One of the issues raised on appeal was whether the Tribunal erred discounting the pecuniary penalties imposed on certain respondents that did not directly engage in anti-competitive conduct. The respondents in question were construction and engineering contractor companies that had subcontracted the works on two public housing estates and let their Housing Authority licences to subcontractors who in turn were found to have entered into price-fixing and market sharing agreements in breach of the First Conduct Rule of the Competition Ordinance (Cap. 619) (“Ordinance“).

At first instance the Tribunal discounted the pecuniary penalties imposed on these respondents by one-third on the grounds that:

  1. the pecuniary penalty was sought only against the respondents and not the respondents together with their subcontractors;
  2. it would not be right or safe to assume that the respondents would be able to recoup all or part of the pecuniary penalty imposed from their subcontractors; and
  3. the pecuniary penalty imposed should reflect the role of the respondents as only part of their respective undertakings.

The Commission sought to set aside this discount on the basis that the Tribunal had erred on principle and taken irrelevant factors into account (or had failed to take account of relevant factors).
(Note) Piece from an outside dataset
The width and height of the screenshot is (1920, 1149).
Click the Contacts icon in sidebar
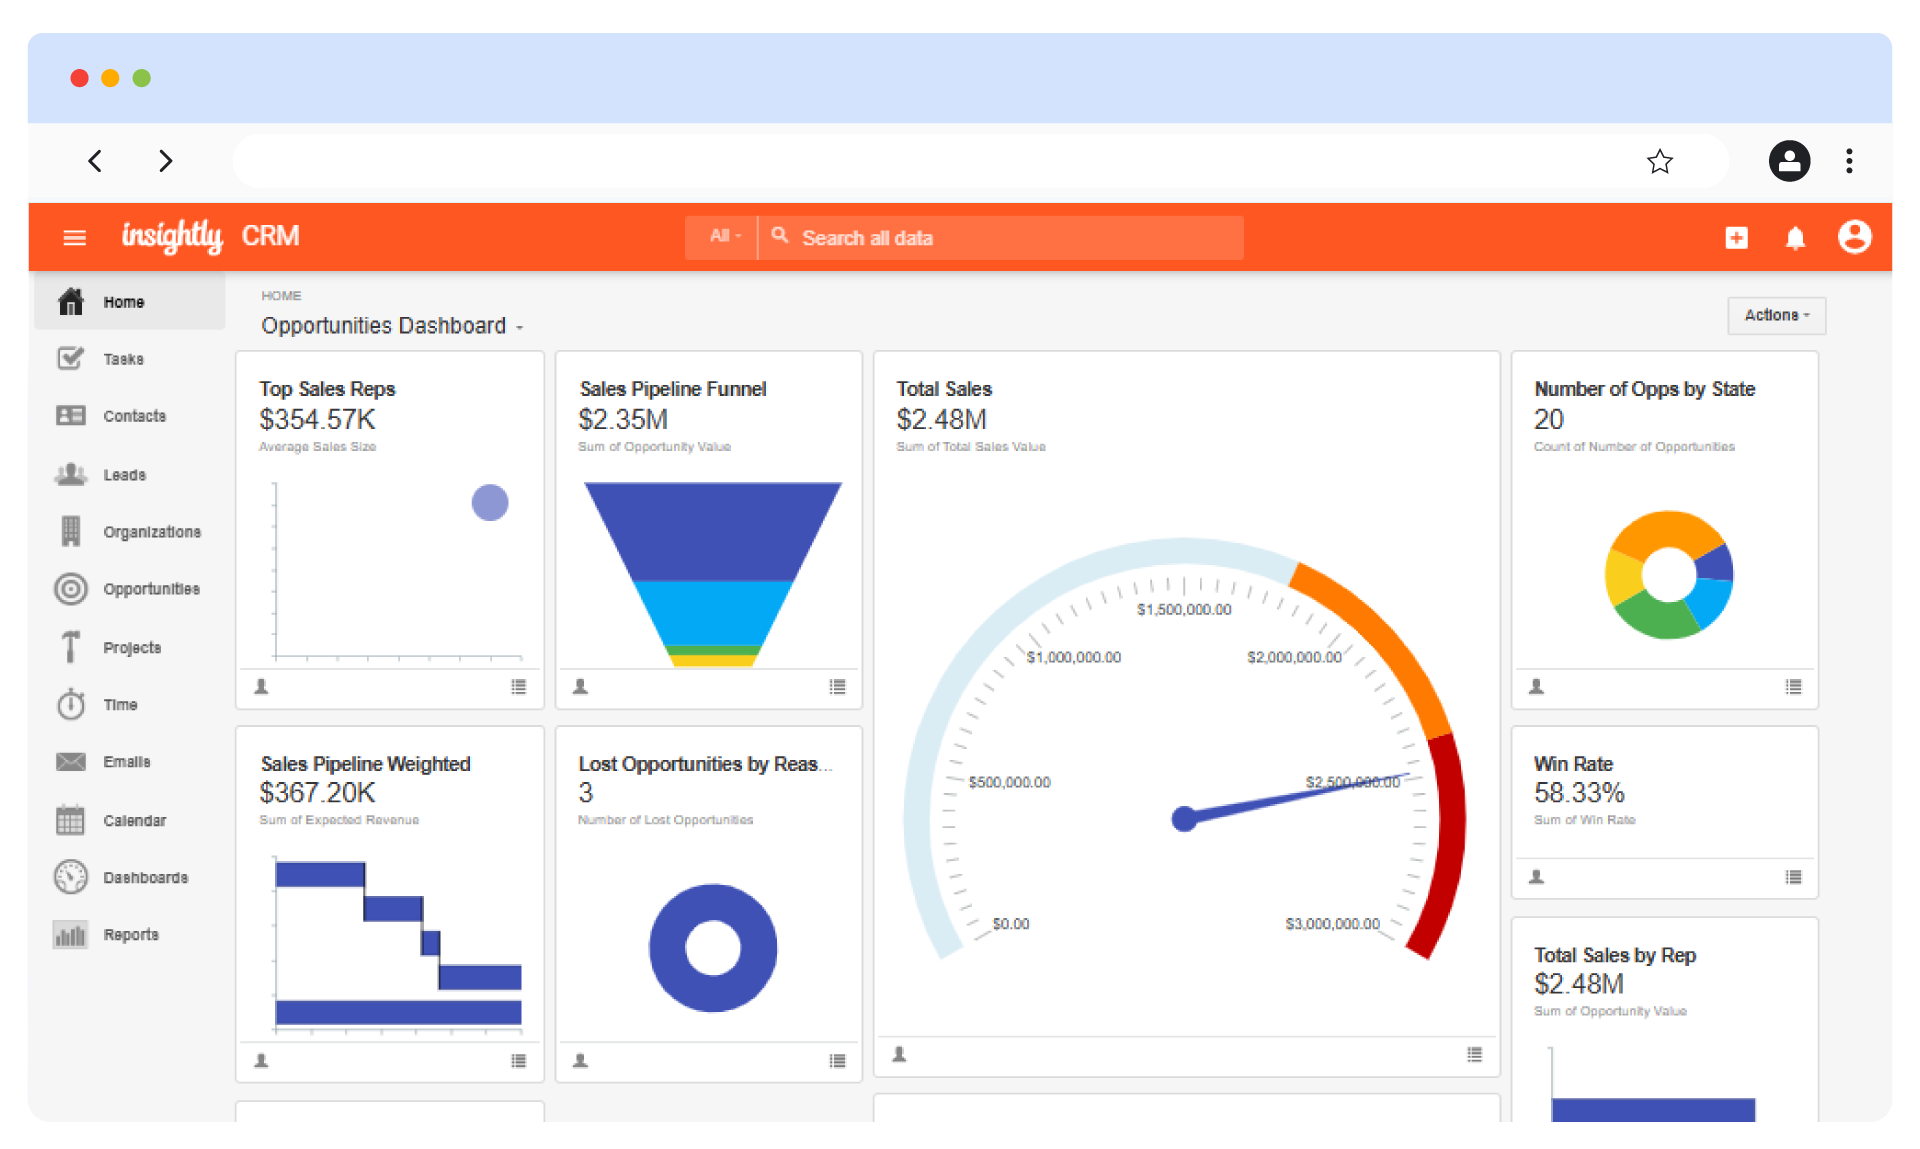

The Commission contended that the pecuniary penalty must be specific to the undertaking and the undertaking’s contravention of the Ordinance, not to the natural or legal persons constituting the undertaking and/or their role within the undertaking.  Rather, each respondent along with their respective subcontractors formed a single economic unit or undertaking, and each undertaking as a whole infringed the First Conduct Rule.

The Court of Appeal held that it would be wrong in principle to reduce the penalty to reflect the extent of the respondents’ role as part of the undertaking. Where an undertaking contravenes the Ordinance, it is for the undertaking to answer for that infringement, and in this case the respondents and their subcontractors were to be jointly and severally liable for the infringement. Joint and several liability follows when an undertaking constituted by a number of natural and legal entities engage in anti-competitive conduct and facilitates the effective enforcement of the Ordinance. The Court of Appeal accepted that it would be highly onerous for the Commission to name all the entities within an undertaking in enforcement proceedings before the Tribunal in order to avoid any discount to the penalty.

The Court of Appeal allowed the Commission’s appeal, setting aside the one-third reduction and restoring the amount of pecuniary penalties to be paid by the respondents in full.